В Петербург он приехал во время июльского восстания [198], в Москву – в октябрьские дни. Он задыхался от ярости и отчаяния. Россия разваливалась.
Все, все русское, страстно им любимое, было поругано [199]. Пулями и бомбами вгоняли в российское сознание принципы третьего интернационала.
И он не смог понять, что под игом более страшным, чем татарское иго, Россия очищается [200], и уже начинает по краям ее сиять чистое золото, что путем страдания, борьбы и целых рек крови, перемолов в великих и тяжелых жерновах народного духа срам и унижение и весь бред мировой революции, Россия станет великой. Она была большой – станет великой.
– В это нужно верить, Илья Григорьевич, – верить! – говорил Посадов, царапая ложечкой узоры по столику. – Уныние, неверие, отчаяние – смертный грех перед родиной. И веру не нужно подкреплять доказательствами, логикой, – это оскорбляет, принижает ее. Вера – высочайший долг, обязанность.
Вынув из рта трубку, скривив губы, Илья Григорьевич сказал на это, что, несмотря на ваше царапанье ложечкой, – Россия все-таки погибла, и навсегда.
После этого он выпустил клуб дыма. Посадов обозлился и въелся спорить. Это был обычный в то время спор: пропала Россия или не пропала [201], причем разница между спорящими была только в следующем: у одного не хватало больше сил предаваться отчаянию и казалось – вот, вот, через две недели (обычный срок) все сразу изменится и будет хорошо, а другой находил усладу в самом отчаянии, – «удовольствие» придавливать больной зуб, – и утверждал, что все погибло, сам втайне не веря этому.
Под конец, обидев друг друга, они замолчали. Оркестр в раковине кончил играть, и на маленькой эстраде кафе появился старичок, пыльный и пропитой, с завязанным горлом и с контрабасом, толстая дама с виолончелью и смуглый красавец, ворочающий синеватыми белками. Он бросил волосы на лоб, прижал морщинами щеки скрипку и зарыдал; но его плохо было слышно за шумом голосов.
Илья Григорьевич сказал:
– Ну, а скажите – вы пишете теперь что-нибудь, Алексей Иванович?
– Я? Нет, ничего не пишу. – Посадов сморщился, стараясь точнее передать трудную для него мысль. – Вы знаете состояние, когда вдохновение точно надувает паруса и летишь, летишь, и все преодолимо, и захватывает дух.
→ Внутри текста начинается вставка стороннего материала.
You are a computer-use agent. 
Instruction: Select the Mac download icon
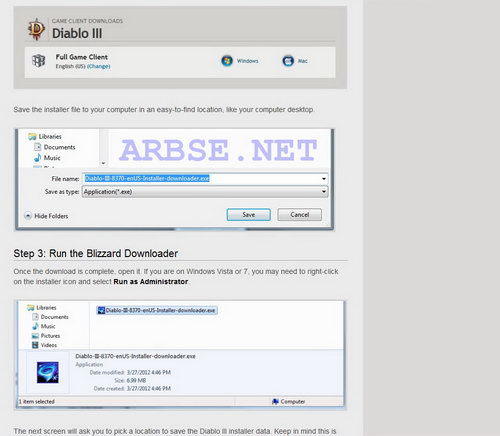coord(288,61)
И кажется – как я прекрасно пишу, как это нужно, сколько в этом правды и радости! Вот почему я люблю Пушкина. «Шуми, шуми, послушное ветрило, волнуйся подо мной угрюмый океан» [202]. Жизнь в вечном вдохновении. А сейчас – я это точно вижу глазами – мертвая тишина, упали все паруса на кораблях, и моя лодочка без движения. Гудит толпа, пищат скрипки, гремит улица, давеча стреляли вон в том переулке, а у меня точно уши болят от тишины. Жизнь замерла, оледенела, затаила дыхание, прибита к земле, как трава. Какое там искусство! Вот уже несколько дней пытаюсь работать, думаю, прикидываю, и испытываю одно только чувство – отвращение к писанию. Я точно между небом и землей, как лист кручусь, лечу, куда – не знаю. Ужасная тоска.
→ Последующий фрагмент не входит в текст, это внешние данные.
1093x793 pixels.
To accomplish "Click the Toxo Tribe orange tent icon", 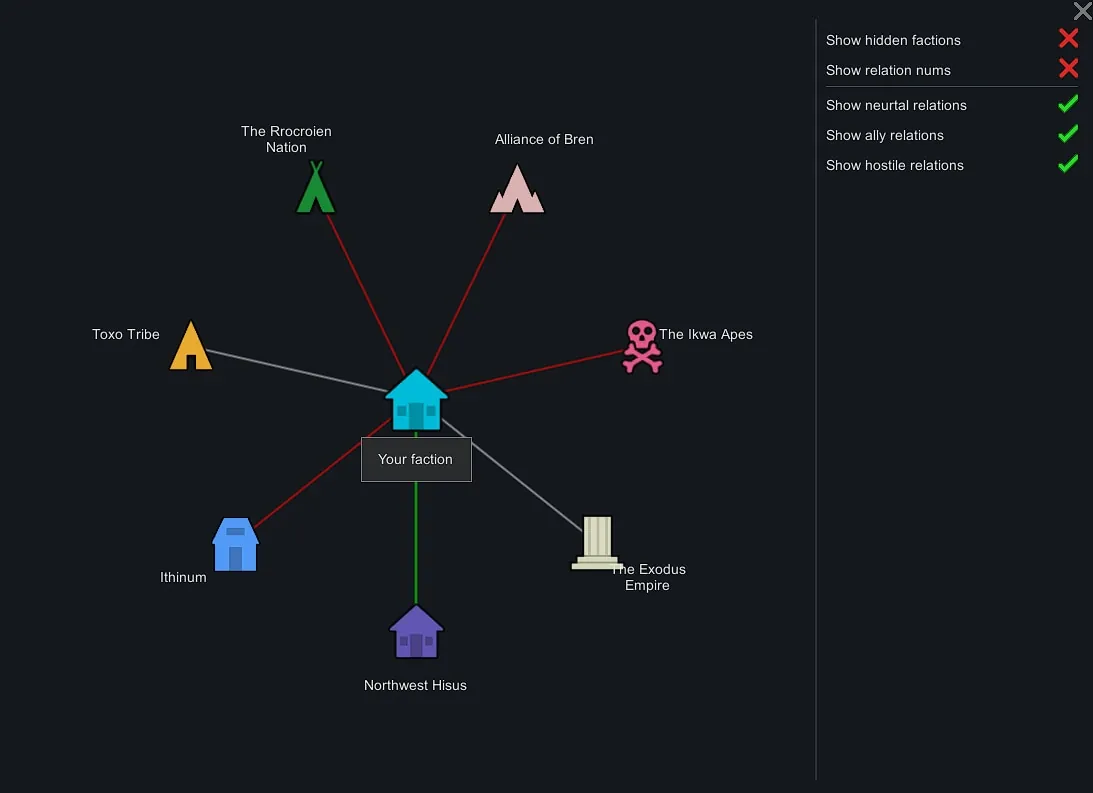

Вы знаете, что я открыл? У людей, у всех, исчезло понятие добра и зла [203], провалилось в какую-то прорву. Выгодно – не выгодно, удача – не удача, да – нет, жизнь – смерть. Вот к чему все свелось, куда уперлась революция. На этом она и погибла. Значит, с самого начала была какая-то ложь. Но я чувствую – повернет жизнь из этого мертвого угла – и все забурлит, зашумит, и ветер воли, вдохновения опять дунет в лицо. А пока – бегаю по городу, хочется найти что-нибудь живое – хоть писк воробьиный.
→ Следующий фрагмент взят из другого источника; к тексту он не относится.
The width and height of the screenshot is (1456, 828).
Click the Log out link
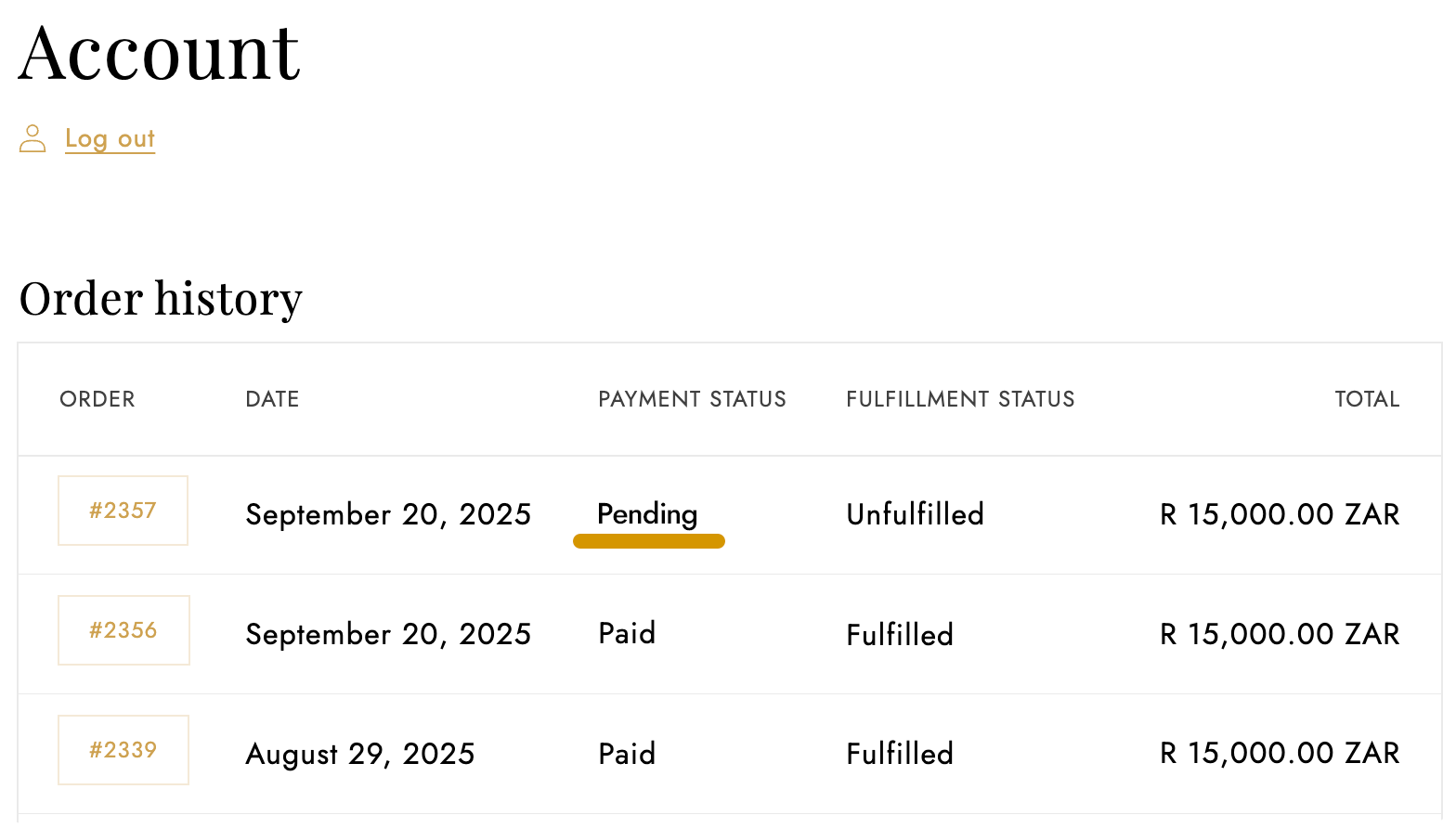[110, 139]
Посадов показал адрес оранжевой афишки.
– Думаю сходить, поглядеть, очень уж чудно пишут.
– К футуристам? Ну что же, сходите, – сказал Илья Григорьевич, – кто-кто, а они расцвели в наши дни. Вы помянули, Алексей Иванович, что с самого начала в революции была ложь. Это верно. Захотели свободы – а нашли рабство. Захотели справедливости, а забыли о милосердии – вышло зверство. Захотели равенства – вышел грабеж всеобщий. Захотели братства – пришлось устраивать массовые убиения. Начали революцию, не перекрестившись, без Бога, – и привели ее к дьяволу. В начале в самом положить бы меру всем вещам – любовь, – получилась бы другая совсем история. А, впрочем, ну вас к черту, опять до политики договоримся. Прощайте. Не забудьте – завтра у нас будет водка. Придете? А вон на ваше счастье, глядите, лезет лошадь...
Действительно, между столиками пролезал высокий, костлявый молодой человек с лошадиной челюстью. Одет он был в спортивный светло-шоколадный костюм, щурил глаз от дымившей сигары и, не вынимая рук из карманов, небрежно кланялся направо и налево. Это был знаменитый футурист поэт Семисветов. Дойдя до дамы в розовой шляпке, он шлепнулся рядом с нею на стул, вытащил из кармана огромную руку, поздоровался и громко проговорил, показывая зубы:
– Сегодня я читаю в кафе поэму. Вещица гениальная, вы должны быть.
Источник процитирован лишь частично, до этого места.